(Saved entries)
-------
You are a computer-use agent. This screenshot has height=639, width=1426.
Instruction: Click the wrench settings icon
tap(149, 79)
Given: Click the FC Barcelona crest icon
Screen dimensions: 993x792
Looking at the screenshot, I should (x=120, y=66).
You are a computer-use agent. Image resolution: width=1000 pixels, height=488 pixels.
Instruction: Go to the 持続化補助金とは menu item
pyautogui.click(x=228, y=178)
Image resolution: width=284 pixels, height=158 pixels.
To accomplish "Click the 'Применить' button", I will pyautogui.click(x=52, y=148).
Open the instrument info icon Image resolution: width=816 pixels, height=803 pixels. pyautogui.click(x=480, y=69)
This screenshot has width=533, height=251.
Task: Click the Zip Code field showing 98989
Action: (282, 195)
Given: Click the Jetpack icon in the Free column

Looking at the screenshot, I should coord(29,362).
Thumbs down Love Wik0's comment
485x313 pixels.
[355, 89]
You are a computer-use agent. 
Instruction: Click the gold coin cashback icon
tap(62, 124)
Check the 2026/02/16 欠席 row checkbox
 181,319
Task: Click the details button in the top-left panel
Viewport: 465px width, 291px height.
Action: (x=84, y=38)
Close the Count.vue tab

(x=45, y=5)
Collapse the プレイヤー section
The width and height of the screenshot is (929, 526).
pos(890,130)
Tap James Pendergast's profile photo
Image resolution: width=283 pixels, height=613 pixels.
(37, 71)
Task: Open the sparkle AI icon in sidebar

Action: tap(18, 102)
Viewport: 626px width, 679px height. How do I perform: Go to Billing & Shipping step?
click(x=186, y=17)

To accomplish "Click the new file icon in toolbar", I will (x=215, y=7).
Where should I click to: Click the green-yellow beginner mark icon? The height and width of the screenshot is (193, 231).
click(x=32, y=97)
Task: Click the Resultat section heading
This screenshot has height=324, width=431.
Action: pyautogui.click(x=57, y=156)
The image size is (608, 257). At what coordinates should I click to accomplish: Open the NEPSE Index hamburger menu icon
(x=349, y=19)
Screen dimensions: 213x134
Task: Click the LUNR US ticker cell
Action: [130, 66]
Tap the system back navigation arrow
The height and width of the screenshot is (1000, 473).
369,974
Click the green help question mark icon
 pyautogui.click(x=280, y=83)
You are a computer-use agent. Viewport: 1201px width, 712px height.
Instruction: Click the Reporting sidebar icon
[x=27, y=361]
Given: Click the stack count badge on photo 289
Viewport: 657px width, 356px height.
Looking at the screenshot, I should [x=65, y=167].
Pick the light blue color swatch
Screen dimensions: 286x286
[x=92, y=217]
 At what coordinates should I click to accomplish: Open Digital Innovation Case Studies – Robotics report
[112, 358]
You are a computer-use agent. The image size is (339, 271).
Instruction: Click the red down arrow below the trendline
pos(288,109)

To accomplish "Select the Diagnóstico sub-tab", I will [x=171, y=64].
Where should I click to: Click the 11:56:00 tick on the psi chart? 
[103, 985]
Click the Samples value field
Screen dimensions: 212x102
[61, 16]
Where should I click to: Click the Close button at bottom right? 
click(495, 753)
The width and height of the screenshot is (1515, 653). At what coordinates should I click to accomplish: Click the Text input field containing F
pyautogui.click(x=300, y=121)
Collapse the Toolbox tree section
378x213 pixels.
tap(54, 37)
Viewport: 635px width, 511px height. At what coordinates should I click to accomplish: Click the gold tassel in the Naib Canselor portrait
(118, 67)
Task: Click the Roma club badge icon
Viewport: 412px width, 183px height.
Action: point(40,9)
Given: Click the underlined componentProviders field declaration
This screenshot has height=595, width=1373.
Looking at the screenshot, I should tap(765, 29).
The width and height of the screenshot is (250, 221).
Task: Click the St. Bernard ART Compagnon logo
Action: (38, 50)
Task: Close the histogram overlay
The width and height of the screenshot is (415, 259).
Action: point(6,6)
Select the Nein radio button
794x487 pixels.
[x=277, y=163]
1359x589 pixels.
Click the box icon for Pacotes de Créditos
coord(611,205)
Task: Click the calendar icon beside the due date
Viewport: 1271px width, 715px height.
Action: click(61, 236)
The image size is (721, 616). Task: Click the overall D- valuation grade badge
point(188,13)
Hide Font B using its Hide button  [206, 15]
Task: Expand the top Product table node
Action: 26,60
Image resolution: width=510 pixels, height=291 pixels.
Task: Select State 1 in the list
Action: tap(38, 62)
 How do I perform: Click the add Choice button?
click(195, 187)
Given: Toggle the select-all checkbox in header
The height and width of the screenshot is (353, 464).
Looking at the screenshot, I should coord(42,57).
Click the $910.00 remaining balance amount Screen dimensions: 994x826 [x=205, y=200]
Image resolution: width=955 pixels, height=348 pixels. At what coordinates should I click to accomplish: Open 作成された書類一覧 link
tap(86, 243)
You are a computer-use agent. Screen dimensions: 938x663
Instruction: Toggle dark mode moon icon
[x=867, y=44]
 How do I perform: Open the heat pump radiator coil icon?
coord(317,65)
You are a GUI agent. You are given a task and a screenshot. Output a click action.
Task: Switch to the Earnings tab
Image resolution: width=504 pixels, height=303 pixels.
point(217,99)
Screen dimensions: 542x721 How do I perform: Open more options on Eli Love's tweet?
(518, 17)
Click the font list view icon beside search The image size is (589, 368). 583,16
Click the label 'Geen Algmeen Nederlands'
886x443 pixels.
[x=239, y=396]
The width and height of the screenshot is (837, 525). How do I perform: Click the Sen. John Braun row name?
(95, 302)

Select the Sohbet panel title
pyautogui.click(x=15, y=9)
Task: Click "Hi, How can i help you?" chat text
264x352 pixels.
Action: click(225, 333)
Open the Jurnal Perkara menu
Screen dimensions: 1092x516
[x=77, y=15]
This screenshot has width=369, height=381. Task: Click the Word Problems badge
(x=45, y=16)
-------
Copy the lines of the entries above that mention "will".

To accomplish "Click the 'Применить' button", I will pyautogui.click(x=52, y=148).
To accomplish "Click the new file icon in toolbar", I will (x=215, y=7).
To accomplish "Select the Diagnóstico sub-tab", I will [x=171, y=64].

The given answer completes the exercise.